* 66 *
Eddie felt unexpectedly alone. Over the past few days, people had crowded in on him. No, that was unfair. Eddie had sort people out. He had used them as sounding boards, for his thoughts, ideas and fears - that had seemed so far-fetched - but had turned out to be even more bizarre and frightening than he had at first imagined.
“Chickens coming home to roost!” Eddie shouted towards Harry’s niche in the cemetery, as he passed.
Eddie did not want to put the confrontation with Vanessa off, not any longer. The chickens were coming home to roost. The rotten and deformed fruit of their relationship was falling from the tree. The shit and decay needed to be addressed, before it was allowed to contaminate any further. He was not sure how, but he was determined that Vanessa would pay for the duplicity that she had dealt, to so many people. She had abused and used Eddie. She had deceived Mary, both intellectually and maritally. Vanessa had abused her position within the party, for the benefit of a shit like Atkinson - and herself. She had attempted to reduce Eddie to penury - and to destroy his career.
There was barely anything that Eddie could think of that, in any way, redeemed the woman. Even the basic, instinctual desire that he had felt for her, the sex, was now shadowed by what he had experienced and felt with Marinella. And, because of what Vanessa had been doing, Marinella had been forced to leave! It was, Eddie thought, as if Vanessa were intent on taking everything from him - even the things that she knew nothing about!
Eddie realised that he was more angry than he could ever remember.
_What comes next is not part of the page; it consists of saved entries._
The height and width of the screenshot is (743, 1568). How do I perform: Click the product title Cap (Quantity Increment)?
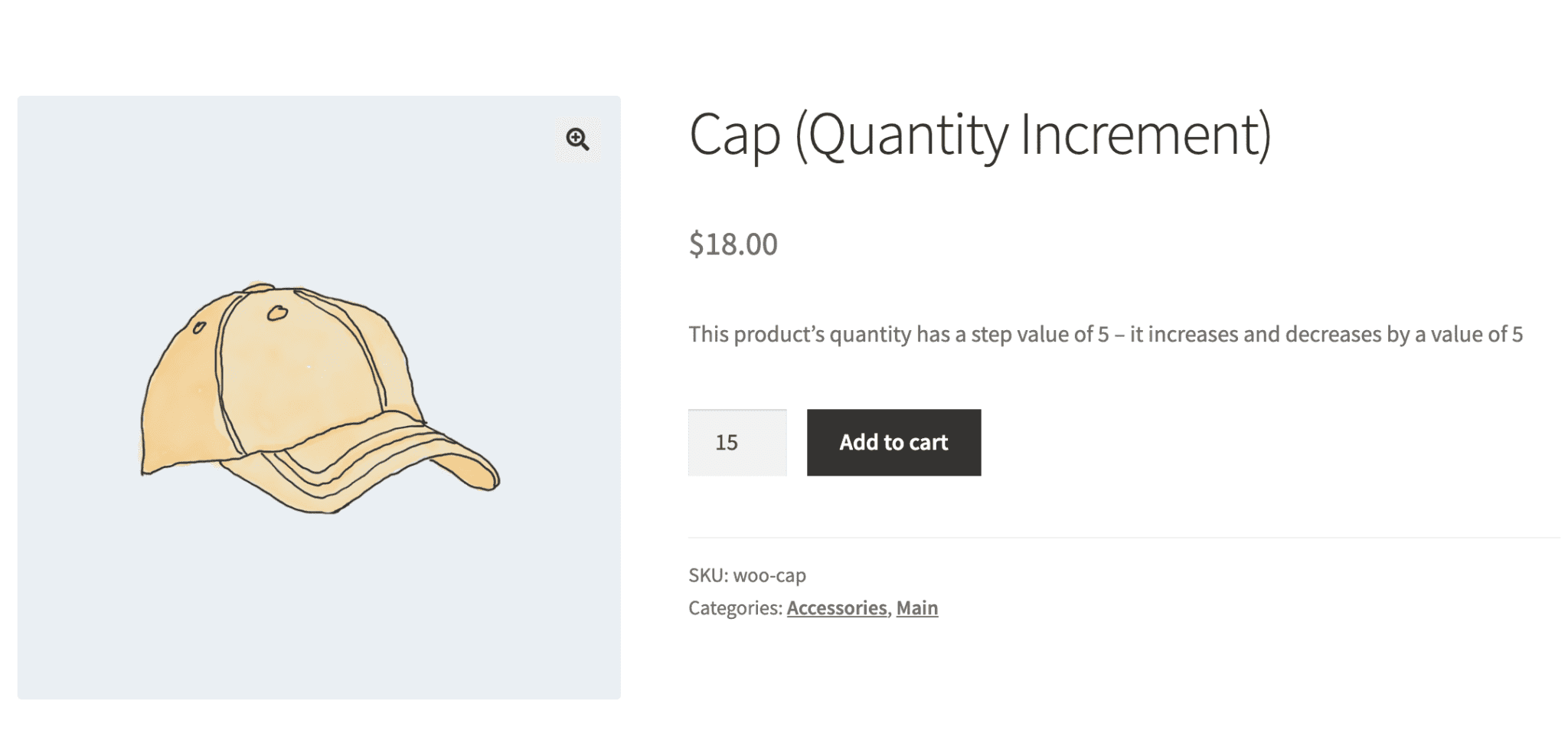pos(982,136)
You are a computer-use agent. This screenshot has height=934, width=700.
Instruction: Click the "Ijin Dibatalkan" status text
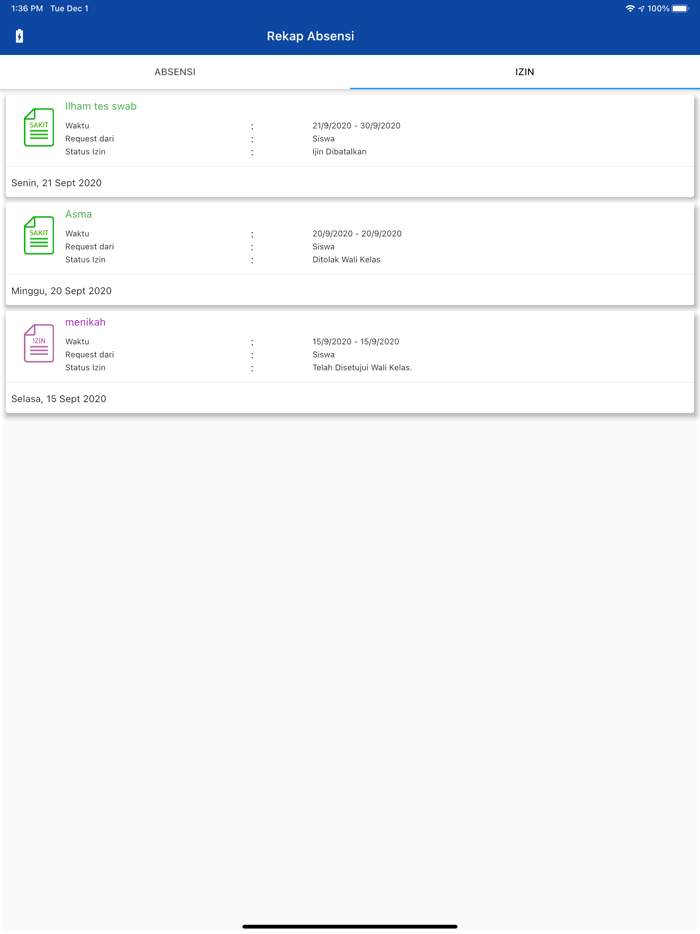click(x=340, y=152)
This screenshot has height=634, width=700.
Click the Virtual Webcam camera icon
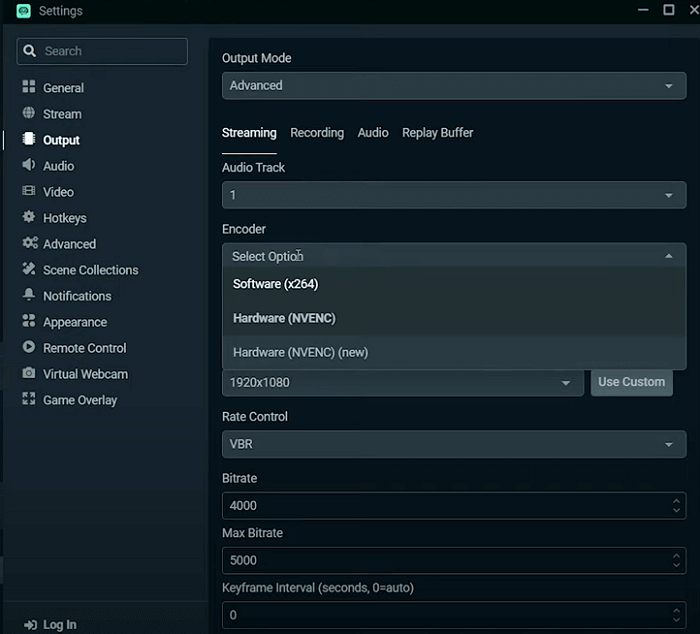click(29, 374)
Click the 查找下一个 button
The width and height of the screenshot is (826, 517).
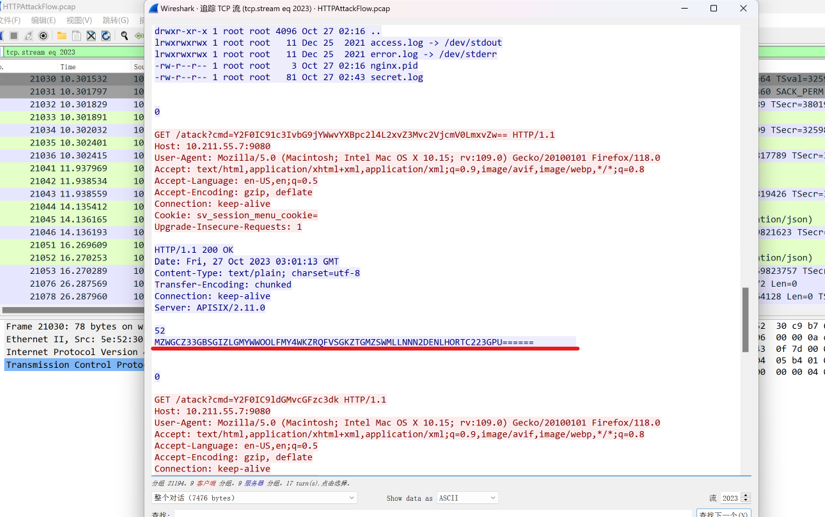click(723, 513)
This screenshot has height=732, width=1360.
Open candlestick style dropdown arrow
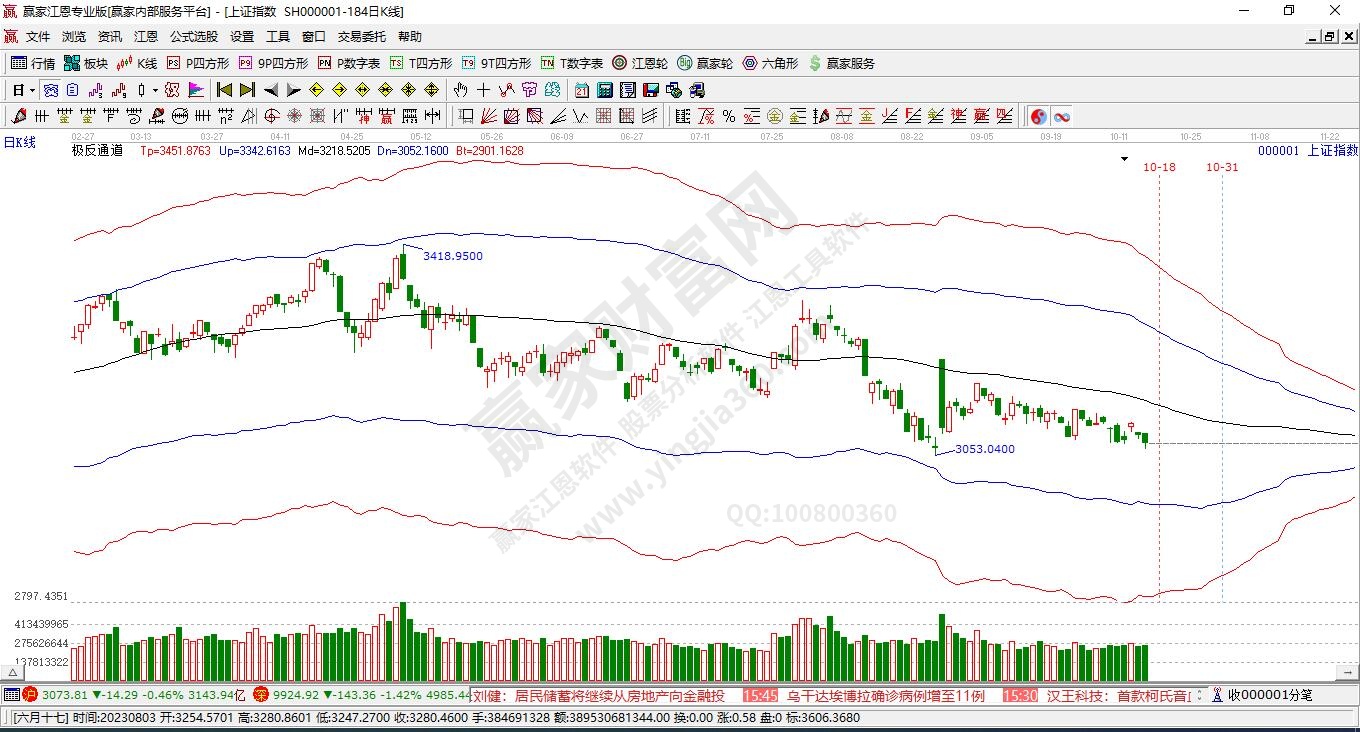[155, 90]
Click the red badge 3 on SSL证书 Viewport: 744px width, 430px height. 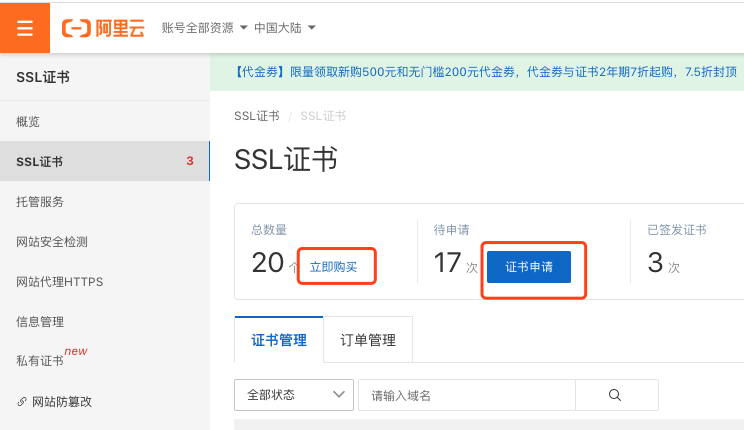(x=190, y=161)
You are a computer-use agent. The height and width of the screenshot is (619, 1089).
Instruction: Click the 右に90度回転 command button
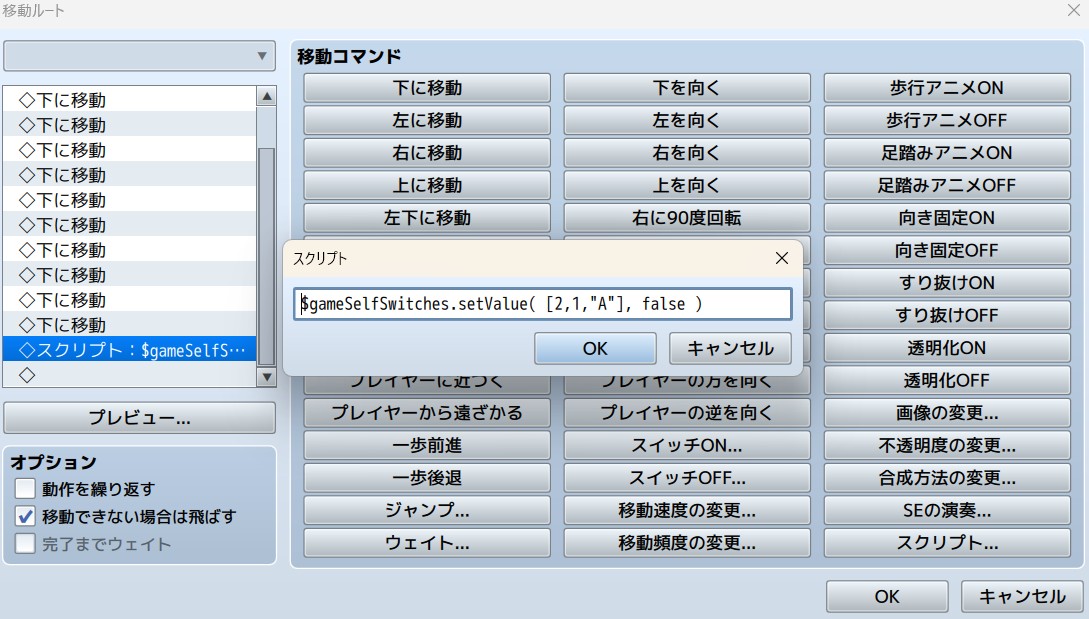[686, 218]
He trawled through past hurts and insults - but he could remember nothing that had made him so ... there was no word to describe the fury that he felt for Vanessa.
Despite his earlier resolution; not to drink anything before the evening, as soon as he arrived at his house, Eddie made for the demijohn of home-made grappa. He drank half a glass immediately and took the remains into the living room. The answer machine blinked at him. There were messages. There may have been something on his e-mail - but Eddie was too tired and, quite suddenly, cold. He did not bother with the messages, the e-mail or even lighting the fire. He rolled himself in the duvet, that lay ready on the sofa, and was asleep in seconds.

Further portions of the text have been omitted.